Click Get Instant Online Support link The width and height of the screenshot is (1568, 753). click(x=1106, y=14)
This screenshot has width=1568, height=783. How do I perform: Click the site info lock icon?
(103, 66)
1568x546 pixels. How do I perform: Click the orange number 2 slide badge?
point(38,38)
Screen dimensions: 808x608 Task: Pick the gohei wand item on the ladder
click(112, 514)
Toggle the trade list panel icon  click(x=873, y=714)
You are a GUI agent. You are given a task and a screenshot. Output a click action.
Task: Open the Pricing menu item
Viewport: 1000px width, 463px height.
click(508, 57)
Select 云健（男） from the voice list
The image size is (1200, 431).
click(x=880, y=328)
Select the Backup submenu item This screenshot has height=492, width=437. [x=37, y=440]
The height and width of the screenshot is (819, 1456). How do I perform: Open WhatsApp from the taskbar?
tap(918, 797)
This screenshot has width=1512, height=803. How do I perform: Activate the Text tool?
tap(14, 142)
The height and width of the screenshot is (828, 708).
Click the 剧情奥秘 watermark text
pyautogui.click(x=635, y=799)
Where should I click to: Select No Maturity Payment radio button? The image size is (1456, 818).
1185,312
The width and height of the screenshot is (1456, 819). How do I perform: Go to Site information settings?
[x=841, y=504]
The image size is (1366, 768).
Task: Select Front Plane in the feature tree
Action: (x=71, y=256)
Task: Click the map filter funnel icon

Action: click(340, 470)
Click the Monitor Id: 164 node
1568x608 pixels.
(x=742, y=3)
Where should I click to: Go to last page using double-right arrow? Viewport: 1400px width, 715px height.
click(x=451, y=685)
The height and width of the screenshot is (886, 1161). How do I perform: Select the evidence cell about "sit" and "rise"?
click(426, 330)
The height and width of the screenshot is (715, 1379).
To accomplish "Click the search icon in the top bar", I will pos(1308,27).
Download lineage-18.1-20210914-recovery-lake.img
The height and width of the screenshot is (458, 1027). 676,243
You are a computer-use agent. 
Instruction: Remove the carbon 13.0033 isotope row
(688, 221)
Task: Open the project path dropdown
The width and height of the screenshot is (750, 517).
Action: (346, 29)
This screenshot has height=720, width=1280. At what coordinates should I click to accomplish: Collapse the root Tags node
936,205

■ **SET TASK**
Return every line of the entries above word for word.

■ **THE COMPLETED TASK**
Click Get Instant Online Support link The width and height of the screenshot is (1568, 753). click(x=1106, y=14)
This screenshot has width=1568, height=783. How do I perform: Click the site info lock icon?
(103, 66)
1568x546 pixels. How do I perform: Click the orange number 2 slide badge?
point(38,38)
Screen dimensions: 808x608 Task: Pick the gohei wand item on the ladder
click(112, 514)
Toggle the trade list panel icon  click(x=873, y=714)
You are a GUI agent. You are given a task and a screenshot. Output a click action.
Task: Open the Pricing menu item
Viewport: 1000px width, 463px height.
click(508, 57)
Select 云健（男） from the voice list
The image size is (1200, 431).
click(x=880, y=328)
Select the Backup submenu item This screenshot has height=492, width=437. [x=37, y=440]
The height and width of the screenshot is (819, 1456). How do I perform: Open WhatsApp from the taskbar?
tap(918, 797)
This screenshot has width=1512, height=803. How do I perform: Activate the Text tool?
tap(14, 142)
The height and width of the screenshot is (828, 708).
Click the 剧情奥秘 watermark text
pyautogui.click(x=635, y=799)
Where should I click to: Select No Maturity Payment radio button? The image size is (1456, 818).
1185,312
The width and height of the screenshot is (1456, 819). How do I perform: Go to Site information settings?
[x=841, y=504]
The image size is (1366, 768).
Task: Select Front Plane in the feature tree
Action: (x=71, y=256)
Task: Click the map filter funnel icon

Action: click(340, 470)
Click the Monitor Id: 164 node
1568x608 pixels.
(x=742, y=3)
Where should I click to: Go to last page using double-right arrow? Viewport: 1400px width, 715px height.
click(x=451, y=685)
The height and width of the screenshot is (886, 1161). How do I perform: Select the evidence cell about "sit" and "rise"?
click(426, 330)
The height and width of the screenshot is (715, 1379).
To accomplish "Click the search icon in the top bar", I will pos(1308,27).
Download lineage-18.1-20210914-recovery-lake.img
The height and width of the screenshot is (458, 1027). 676,243
You are a computer-use agent. 
Instruction: Remove the carbon 13.0033 isotope row
(688, 221)
Task: Open the project path dropdown
The width and height of the screenshot is (750, 517).
Action: (346, 29)
This screenshot has height=720, width=1280. At what coordinates should I click to accomplish: Collapse the root Tags node
936,205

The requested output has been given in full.